Este enredo inicial serve de ponto de partida para Benjamin Black contar de uma sociedade ainda amarrada a preconceitos e ditada pelo status social. Billy, que não terminara o curso de medicina e vivia como propagandista farmacêutico, sente-se frustrado e, de certa forma, inferiorizado. Deirdre, vinda da camada mais pobre da cidade, era balconista de farmácia quando o conheceu. E assim se manteve até encontrar, pelas mãos do Dr. Kreutz, um estranho curandeiro, o sedutor oportunista Leslie White. Com ele, Deirdre monta um salão de beleza, o Cisne de Prata, freqüentado por Phoebe, a filha de Quirke criada por um casal de tios.
Dubiedade
Como na Quadrilha de Carlos Drummond de Andrade, as peças vão sendo encaixadas de maneira acidental. No entanto, tudo deságua no corpo nu de Deirdre. Não há claramente a descrição da época em que se passa a trama, mas existem pistas a apontar para o pós-guerra, quando a chamada revolução sexual estava nos seus primórdios e as questões da sensualidade desencadeavam prazeres e rancores. E é neste ambiente dúbio que caminham os personagens desestruturados de Black.

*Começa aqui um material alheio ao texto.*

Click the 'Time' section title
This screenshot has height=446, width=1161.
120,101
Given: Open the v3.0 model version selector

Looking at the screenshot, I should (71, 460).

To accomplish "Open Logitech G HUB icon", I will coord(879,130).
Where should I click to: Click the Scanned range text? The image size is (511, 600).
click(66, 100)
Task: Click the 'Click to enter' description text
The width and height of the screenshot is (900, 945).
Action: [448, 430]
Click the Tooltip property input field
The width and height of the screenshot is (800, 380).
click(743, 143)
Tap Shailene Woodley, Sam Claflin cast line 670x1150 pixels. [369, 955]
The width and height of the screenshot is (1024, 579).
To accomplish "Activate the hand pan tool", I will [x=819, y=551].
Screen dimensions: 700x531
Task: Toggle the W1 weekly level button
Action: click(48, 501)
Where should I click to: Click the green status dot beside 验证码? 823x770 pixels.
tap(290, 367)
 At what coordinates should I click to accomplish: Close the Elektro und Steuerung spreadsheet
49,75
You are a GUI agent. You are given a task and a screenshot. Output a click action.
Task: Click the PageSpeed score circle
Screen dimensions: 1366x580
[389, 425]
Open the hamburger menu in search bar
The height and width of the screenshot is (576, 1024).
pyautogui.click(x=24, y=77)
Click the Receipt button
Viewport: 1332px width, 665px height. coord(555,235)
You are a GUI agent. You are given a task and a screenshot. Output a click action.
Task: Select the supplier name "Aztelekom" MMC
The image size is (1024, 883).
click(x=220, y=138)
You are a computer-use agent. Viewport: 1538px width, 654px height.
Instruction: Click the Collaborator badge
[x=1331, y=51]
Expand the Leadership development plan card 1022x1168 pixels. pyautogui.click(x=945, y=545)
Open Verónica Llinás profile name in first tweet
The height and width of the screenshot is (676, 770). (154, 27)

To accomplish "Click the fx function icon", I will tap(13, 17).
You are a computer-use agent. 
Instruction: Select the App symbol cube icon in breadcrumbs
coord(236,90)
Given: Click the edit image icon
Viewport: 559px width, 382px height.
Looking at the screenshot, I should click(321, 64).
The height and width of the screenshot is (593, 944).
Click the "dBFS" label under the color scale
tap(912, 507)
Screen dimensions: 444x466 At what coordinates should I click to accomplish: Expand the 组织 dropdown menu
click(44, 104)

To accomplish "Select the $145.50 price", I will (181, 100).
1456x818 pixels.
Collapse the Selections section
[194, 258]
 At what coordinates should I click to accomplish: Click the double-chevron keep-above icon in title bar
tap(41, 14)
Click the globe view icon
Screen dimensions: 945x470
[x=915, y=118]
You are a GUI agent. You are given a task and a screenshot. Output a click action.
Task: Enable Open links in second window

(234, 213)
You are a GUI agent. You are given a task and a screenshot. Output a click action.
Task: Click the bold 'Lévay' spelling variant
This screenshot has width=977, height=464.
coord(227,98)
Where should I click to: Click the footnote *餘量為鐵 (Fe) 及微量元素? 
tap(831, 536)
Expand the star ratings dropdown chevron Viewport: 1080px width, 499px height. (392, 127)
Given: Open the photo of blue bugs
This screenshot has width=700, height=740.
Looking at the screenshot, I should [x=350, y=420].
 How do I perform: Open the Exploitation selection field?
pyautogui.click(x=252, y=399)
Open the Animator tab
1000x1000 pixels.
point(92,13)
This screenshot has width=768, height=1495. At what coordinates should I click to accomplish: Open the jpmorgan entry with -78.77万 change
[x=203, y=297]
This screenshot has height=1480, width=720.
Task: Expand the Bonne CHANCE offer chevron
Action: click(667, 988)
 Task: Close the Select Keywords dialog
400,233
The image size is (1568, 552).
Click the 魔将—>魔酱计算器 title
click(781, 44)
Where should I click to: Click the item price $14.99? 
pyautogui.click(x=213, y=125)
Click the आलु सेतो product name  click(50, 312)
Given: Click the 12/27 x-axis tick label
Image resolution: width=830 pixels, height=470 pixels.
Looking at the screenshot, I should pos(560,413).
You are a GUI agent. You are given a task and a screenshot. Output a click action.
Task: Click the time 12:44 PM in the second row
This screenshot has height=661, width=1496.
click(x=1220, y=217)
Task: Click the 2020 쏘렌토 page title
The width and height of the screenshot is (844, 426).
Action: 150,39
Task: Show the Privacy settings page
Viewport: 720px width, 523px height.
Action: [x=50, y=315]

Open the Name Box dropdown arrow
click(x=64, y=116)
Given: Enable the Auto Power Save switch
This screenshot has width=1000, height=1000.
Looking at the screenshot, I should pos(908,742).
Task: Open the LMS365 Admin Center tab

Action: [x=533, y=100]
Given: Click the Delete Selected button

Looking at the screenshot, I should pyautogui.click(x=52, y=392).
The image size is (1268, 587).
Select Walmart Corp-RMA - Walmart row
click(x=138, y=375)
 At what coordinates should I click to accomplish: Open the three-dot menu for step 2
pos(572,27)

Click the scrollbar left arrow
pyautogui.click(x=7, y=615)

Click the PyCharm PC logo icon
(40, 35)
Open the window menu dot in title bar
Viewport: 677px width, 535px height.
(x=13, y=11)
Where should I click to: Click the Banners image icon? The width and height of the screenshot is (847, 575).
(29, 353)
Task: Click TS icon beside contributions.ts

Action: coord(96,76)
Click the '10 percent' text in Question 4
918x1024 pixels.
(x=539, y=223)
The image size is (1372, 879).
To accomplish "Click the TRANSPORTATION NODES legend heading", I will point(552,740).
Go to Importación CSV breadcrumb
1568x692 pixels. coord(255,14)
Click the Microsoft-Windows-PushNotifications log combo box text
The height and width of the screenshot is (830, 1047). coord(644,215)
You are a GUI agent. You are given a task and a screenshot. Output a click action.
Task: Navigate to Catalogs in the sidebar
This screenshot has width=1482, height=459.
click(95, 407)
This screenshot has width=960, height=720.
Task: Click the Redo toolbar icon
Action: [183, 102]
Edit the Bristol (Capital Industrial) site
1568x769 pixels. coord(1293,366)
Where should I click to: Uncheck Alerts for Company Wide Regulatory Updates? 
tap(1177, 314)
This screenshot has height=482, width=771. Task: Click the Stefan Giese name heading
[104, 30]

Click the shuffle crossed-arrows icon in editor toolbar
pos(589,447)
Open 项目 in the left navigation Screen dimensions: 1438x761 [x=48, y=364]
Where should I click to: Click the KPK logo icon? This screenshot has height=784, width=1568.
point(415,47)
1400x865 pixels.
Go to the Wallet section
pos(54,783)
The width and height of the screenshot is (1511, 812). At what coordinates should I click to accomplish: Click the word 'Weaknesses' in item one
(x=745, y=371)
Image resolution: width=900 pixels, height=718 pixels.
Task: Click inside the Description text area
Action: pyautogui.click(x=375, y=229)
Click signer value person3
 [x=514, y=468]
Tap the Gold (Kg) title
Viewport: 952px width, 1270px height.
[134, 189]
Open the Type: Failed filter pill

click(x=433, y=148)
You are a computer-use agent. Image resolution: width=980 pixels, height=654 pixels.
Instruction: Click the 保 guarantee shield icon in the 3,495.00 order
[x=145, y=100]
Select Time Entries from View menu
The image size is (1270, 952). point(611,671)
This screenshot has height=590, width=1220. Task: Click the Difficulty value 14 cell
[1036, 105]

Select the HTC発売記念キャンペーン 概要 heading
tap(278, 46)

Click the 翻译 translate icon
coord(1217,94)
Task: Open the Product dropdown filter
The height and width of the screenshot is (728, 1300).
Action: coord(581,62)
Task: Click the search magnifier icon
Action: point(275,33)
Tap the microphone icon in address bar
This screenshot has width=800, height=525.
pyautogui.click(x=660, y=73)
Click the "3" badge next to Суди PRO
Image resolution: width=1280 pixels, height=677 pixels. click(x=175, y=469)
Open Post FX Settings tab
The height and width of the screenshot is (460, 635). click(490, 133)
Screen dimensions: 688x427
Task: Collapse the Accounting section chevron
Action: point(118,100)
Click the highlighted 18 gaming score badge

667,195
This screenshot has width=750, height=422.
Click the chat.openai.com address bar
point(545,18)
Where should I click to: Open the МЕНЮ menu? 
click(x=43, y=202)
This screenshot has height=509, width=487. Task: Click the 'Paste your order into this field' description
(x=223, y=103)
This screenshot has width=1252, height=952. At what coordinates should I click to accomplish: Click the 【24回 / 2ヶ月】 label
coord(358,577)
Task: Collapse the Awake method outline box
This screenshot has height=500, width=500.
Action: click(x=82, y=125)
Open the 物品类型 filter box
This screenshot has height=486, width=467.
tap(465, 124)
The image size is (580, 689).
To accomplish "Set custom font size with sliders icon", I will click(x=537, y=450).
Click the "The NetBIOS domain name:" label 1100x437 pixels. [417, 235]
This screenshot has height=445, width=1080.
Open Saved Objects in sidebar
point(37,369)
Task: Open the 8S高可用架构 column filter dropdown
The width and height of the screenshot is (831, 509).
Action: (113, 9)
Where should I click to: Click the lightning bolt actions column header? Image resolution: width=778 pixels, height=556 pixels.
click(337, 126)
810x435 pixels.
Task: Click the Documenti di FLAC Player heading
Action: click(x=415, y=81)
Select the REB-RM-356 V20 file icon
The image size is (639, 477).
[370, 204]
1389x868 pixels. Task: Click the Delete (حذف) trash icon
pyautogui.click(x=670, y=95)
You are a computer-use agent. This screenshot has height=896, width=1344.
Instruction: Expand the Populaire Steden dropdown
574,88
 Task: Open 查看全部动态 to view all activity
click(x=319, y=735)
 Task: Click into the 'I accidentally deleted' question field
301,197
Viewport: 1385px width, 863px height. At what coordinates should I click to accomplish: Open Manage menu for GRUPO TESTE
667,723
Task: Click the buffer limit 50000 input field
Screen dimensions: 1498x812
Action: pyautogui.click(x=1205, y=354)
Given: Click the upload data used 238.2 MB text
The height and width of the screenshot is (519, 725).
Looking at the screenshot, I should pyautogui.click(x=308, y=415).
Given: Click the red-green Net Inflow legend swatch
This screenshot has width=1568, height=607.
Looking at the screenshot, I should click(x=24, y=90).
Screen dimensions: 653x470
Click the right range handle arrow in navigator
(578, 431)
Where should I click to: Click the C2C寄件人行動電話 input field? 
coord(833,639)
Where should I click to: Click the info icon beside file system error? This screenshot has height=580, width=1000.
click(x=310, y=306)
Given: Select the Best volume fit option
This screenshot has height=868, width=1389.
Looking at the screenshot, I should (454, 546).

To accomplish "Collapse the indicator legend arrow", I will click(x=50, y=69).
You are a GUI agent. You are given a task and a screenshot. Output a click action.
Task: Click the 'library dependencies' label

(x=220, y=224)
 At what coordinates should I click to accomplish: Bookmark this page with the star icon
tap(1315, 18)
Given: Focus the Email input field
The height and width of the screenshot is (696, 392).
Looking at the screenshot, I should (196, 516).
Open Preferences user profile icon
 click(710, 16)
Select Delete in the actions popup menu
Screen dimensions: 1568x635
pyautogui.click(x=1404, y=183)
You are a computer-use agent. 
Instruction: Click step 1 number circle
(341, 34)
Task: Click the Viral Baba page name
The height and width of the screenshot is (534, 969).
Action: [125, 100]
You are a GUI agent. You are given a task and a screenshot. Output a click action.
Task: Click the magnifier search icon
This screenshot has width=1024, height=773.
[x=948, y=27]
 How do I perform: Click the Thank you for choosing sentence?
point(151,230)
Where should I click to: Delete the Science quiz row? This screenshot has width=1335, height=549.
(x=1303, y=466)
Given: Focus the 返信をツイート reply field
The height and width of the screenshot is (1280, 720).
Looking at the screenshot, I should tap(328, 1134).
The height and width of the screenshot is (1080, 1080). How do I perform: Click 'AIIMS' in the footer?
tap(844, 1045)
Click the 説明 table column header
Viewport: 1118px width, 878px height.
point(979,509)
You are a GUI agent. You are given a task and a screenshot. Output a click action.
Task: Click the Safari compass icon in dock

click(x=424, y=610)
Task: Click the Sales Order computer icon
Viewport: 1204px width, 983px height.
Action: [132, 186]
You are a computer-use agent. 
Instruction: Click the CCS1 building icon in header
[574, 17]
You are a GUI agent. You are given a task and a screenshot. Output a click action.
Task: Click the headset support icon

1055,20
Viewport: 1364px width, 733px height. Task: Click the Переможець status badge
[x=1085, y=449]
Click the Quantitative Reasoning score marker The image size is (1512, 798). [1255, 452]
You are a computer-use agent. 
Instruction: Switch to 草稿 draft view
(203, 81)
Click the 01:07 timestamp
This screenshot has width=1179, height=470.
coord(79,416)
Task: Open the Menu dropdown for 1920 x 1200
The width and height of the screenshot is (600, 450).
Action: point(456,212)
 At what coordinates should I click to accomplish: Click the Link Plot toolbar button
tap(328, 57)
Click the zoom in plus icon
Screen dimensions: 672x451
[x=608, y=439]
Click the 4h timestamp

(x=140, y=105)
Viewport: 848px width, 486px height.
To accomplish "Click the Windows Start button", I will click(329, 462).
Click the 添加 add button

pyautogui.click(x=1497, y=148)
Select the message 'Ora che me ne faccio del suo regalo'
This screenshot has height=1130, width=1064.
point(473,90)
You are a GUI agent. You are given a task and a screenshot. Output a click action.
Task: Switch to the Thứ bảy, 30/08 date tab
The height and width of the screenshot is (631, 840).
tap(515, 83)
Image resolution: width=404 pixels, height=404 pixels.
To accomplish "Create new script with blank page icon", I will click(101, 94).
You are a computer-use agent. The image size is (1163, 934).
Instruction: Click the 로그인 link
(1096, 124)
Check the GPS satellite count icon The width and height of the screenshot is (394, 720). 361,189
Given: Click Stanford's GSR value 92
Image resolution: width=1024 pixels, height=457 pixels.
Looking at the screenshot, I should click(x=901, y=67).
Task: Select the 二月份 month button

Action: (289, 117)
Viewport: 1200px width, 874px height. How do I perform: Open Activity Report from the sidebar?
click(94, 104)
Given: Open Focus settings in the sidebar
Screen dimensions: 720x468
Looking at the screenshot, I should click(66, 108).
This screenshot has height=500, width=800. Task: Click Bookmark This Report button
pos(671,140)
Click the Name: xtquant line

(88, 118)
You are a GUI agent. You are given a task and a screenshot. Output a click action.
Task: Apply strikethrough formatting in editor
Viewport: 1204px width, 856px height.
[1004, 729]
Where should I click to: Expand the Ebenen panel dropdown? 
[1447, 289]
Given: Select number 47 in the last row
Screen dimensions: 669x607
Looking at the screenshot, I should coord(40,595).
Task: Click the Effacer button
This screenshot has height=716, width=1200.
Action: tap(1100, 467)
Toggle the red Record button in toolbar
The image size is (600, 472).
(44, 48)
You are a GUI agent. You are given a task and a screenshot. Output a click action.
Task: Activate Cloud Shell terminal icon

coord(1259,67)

Todos nesta quadrilha têm pecados e virtudes. Até mesmo Leslie White, sempre mostrado como beberrão, irresponsável e viciado em morfina. Além do caráter sedutor, ele traz o mérito de analisar com precisão o passo seguinte de cada uma das peças do tabuleiro. Esta autoconfiança, no entanto, é que marca seu fracasso.
A dubiedade, enfim, pode ser a palavra chave para dizer deste romance. Como no caso do caráter dos personagens, lemos trechos que se perdem entre a poesia e a rudeza. Ao mesmo tempo que descreve a delicadeza de um encontro amoroso, Black se esmera em falar das agressões sofridas por algumas amantes. Ou ainda, se numa página surge a descrição de uma cidade, apesar de fria e tensa, bela e agradável, logo na seguinte está a cena de um assassinato descrito com todos os requintes macabros do sangue que escorre de uma cabeça partida.
Este é o jogo que de fato joga o autor. Trabalhar com estruturas opostas e até conflitantes foi, talvez, a maneira que melhor encontrou para fortalecer a estrutura até certo ponto frágil de sua trama. Jorge Amado com certeza não precisaria do segundo capítulo para saber quem de fato é o vilão da história, mas talvez agradasse ao baiano não apenas os pontos picantes do romance, como a análise fria e recheada de humor sarcástico que o autor faz de uma sociedade que tenta jogar para o fundo das gavetas a hipócrita podridão que a envolve.
Múltipla leitura
Ao que parece, Benjamin Black se escuda num enredo policial para melhor enxergar os verdadeiros horrores que fundaram a formação do dublinense. Politicamente, o país se afastou da Inglaterra, mas ainda resiste em seu espírito, segundo as pistas do autor de O Cisne de Prata, todas as dores sociais de um mundo criado com desigualdade e preconceito.
Com o tempo, os autores de romances policiais aprenderam que precisavam oferecer algo além de um crime e da engenhosidade de sua solução. No caso de John Banville, mesmo trabalhando com as estruturas clássicas do gênero, a intenção primeira é divertir. A partir de uma prosa rica e agradável, mesmo falando de misérias humanas, consegue dar grandes momentos de prazer ao leitor. E ainda oferece um honesto retrato do mundo irlandês, aqui despido de glamour.
Um romance, enfim, que permite várias leituras. Pode ser policial, social ou simplesmente um excelente divertimento. Cabe ao leitor escolher em qual vereda quer andar.